** EXTRACTED TEXT follows **

Back
LearnJavaScript From ZeroHandling errors with try / catch

Handling errors with try / catch

1 min read

Things will go wrong — plan for it

Real programs hit problems: bad input, a failed network call, missing data. If you do nothing, one error can crash the whole script. JavaScript gives you a safety net: try / catch.

try {
  let data = JSON.parse("not valid json");
  console.log(data);
} catch (error) {
  console.log("Something went wrong: " + error.message);
}

Read it as: "try to run this. If it throws an error, jump to catch instead of crashing." The program keeps running.

Why is this so important?

Because you cannot control everything — a user types garbage, the internet drops, a file is missing. try/catch lets you handle the failure gracefully and show a friendly message instead of a broken page.

** End of EXTRACTED TEXT **
** GIVEN ENTRIES follows **

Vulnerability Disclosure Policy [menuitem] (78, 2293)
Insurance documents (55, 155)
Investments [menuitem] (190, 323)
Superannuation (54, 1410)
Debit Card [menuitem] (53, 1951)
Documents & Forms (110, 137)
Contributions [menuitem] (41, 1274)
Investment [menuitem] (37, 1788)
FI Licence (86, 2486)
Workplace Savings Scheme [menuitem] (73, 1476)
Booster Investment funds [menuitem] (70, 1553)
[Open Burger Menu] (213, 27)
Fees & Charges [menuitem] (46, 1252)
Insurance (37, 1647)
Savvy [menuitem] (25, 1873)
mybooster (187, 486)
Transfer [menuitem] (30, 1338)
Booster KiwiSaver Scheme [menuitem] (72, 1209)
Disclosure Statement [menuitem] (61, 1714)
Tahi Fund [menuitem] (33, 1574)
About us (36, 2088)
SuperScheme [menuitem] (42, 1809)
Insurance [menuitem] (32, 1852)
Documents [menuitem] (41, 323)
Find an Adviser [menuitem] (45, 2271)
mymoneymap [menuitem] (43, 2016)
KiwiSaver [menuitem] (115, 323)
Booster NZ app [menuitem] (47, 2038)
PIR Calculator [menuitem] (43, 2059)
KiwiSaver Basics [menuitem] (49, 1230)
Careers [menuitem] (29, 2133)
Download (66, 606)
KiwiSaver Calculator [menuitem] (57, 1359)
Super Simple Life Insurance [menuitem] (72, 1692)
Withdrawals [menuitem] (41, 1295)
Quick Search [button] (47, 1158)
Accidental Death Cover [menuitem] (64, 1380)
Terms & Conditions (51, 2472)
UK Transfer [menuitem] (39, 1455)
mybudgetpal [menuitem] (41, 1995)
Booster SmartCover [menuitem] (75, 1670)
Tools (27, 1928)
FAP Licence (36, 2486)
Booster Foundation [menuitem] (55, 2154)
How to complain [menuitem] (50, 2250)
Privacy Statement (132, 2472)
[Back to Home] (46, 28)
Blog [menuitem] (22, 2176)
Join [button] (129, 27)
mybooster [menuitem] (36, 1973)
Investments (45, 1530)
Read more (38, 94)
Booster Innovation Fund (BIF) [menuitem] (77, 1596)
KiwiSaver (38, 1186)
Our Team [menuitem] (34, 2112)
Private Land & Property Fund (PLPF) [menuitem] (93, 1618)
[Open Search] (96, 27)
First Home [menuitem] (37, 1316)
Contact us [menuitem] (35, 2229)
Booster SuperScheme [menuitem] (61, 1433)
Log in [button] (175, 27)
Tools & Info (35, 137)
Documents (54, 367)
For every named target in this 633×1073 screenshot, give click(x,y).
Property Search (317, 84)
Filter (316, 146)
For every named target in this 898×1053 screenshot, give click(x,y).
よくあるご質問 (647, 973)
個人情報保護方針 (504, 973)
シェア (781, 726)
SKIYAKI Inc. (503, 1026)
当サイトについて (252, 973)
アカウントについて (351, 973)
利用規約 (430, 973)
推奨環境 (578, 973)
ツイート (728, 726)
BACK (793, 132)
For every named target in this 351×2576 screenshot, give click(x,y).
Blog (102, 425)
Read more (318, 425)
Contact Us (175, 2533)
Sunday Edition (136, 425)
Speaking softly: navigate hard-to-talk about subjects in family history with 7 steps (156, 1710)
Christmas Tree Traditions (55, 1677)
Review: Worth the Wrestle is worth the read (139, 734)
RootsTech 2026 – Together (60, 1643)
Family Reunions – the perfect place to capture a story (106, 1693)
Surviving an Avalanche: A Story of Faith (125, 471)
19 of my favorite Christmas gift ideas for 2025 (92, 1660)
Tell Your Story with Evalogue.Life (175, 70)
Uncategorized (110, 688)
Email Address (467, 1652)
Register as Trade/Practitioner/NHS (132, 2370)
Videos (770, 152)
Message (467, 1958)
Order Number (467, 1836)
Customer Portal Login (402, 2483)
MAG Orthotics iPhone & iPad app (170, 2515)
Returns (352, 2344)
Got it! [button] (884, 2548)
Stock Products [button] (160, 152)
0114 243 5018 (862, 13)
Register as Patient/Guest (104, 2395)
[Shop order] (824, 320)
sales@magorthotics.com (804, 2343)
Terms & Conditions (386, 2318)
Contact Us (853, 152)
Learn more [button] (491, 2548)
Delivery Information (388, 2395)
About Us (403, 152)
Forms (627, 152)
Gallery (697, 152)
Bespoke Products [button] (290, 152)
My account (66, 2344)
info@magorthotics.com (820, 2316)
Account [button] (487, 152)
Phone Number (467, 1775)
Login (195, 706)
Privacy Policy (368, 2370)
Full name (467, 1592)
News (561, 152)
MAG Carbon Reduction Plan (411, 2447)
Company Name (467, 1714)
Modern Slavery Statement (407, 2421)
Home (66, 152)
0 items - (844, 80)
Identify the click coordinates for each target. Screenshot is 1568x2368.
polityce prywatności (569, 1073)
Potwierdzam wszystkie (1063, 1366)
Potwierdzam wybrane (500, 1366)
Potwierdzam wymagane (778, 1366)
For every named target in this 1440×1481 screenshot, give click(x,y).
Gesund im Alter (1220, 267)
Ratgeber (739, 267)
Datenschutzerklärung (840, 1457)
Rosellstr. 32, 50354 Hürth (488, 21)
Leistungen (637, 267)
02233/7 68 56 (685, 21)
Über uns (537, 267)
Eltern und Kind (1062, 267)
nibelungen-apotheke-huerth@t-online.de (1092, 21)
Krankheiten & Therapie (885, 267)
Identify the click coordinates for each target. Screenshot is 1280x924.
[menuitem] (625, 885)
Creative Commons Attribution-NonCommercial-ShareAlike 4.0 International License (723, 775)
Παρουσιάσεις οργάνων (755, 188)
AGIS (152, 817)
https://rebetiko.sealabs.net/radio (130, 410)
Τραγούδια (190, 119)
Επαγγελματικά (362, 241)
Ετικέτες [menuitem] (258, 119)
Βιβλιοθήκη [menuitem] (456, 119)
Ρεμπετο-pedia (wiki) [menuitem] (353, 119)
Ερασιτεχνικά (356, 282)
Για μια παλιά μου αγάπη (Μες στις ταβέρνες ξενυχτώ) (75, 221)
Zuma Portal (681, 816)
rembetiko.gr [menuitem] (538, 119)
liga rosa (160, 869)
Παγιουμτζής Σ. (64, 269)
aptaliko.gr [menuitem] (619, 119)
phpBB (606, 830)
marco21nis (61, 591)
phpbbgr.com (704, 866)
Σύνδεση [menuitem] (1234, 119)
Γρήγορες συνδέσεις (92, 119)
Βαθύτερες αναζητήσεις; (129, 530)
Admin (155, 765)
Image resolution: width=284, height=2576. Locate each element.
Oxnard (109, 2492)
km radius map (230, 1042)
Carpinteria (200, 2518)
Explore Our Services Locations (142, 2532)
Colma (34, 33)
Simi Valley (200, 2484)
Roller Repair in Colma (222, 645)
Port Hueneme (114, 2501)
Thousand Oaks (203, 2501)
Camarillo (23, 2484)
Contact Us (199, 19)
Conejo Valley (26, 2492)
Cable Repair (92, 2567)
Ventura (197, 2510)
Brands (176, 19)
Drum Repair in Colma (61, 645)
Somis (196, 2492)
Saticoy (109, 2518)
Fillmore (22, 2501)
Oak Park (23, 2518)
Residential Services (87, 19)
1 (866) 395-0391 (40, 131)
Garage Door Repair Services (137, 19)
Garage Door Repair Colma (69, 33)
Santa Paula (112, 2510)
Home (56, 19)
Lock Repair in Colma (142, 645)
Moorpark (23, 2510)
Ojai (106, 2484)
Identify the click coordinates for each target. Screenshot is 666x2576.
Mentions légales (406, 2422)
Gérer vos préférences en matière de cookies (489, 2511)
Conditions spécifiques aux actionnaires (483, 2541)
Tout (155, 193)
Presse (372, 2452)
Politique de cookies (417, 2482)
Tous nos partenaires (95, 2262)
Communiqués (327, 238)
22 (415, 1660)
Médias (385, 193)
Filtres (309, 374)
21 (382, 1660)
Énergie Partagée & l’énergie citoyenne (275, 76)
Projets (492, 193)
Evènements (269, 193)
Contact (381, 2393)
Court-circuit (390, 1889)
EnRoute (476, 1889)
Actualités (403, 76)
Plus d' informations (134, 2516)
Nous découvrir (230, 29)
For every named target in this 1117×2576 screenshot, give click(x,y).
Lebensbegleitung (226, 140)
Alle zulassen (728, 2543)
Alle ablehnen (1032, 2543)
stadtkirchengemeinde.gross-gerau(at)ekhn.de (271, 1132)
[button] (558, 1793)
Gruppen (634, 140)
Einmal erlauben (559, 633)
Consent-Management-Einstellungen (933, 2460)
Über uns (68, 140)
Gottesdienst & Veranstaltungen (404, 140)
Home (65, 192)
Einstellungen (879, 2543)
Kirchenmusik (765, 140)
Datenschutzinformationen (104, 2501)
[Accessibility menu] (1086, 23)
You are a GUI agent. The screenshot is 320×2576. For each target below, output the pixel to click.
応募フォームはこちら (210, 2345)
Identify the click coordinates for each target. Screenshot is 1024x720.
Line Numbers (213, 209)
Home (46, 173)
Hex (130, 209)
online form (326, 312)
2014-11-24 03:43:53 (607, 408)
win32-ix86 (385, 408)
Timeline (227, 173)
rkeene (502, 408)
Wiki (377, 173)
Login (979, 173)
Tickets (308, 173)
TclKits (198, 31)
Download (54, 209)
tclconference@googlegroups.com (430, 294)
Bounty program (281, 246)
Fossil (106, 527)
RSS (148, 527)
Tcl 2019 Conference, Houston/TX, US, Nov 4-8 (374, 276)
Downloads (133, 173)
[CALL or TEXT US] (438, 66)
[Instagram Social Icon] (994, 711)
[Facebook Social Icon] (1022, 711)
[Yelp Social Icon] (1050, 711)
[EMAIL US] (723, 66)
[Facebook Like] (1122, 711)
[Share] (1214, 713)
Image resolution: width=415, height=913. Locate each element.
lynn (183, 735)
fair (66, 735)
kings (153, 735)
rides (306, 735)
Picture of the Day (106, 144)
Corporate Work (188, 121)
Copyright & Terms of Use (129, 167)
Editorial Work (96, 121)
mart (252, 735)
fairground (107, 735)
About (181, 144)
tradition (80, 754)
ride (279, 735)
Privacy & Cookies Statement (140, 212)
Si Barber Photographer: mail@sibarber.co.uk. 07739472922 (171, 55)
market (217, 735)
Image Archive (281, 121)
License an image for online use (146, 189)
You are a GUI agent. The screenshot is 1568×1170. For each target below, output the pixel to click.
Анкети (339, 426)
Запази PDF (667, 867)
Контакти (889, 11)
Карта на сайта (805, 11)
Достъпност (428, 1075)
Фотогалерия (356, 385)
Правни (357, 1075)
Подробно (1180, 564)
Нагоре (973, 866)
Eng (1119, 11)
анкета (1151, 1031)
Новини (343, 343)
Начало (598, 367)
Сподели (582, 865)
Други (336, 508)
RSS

** End of GIVEN ENTRIES **

[BRIEF 1]
In the try / catch lesson, what can a single error do if you do nothing about it?
[BRIEF 2]
Continue the try / catch lesson from its final sentence.

[ANSWER SPACE 1]
It can crash the whole script.

[ANSWER SPACE 2]
Throwing your own errors

You can also raise an error on purpose when something is not allowed:

function withdraw(amount) {
  if (amount <= 0) {
    throw new Error("Amount must be positive");
  }
  return amount;
}

That throw jumps straight to the nearest catch.

finally — runs no matter what

try {
  // risky work
} catch (e) {
  // handle the error
} finally {
  console.log("This always runs");
}

Use finally for cleanup that must happen either way.

try = attempt risky code, catch = handle the failure, finally = always run. This is how real apps stay alive instead of crashing.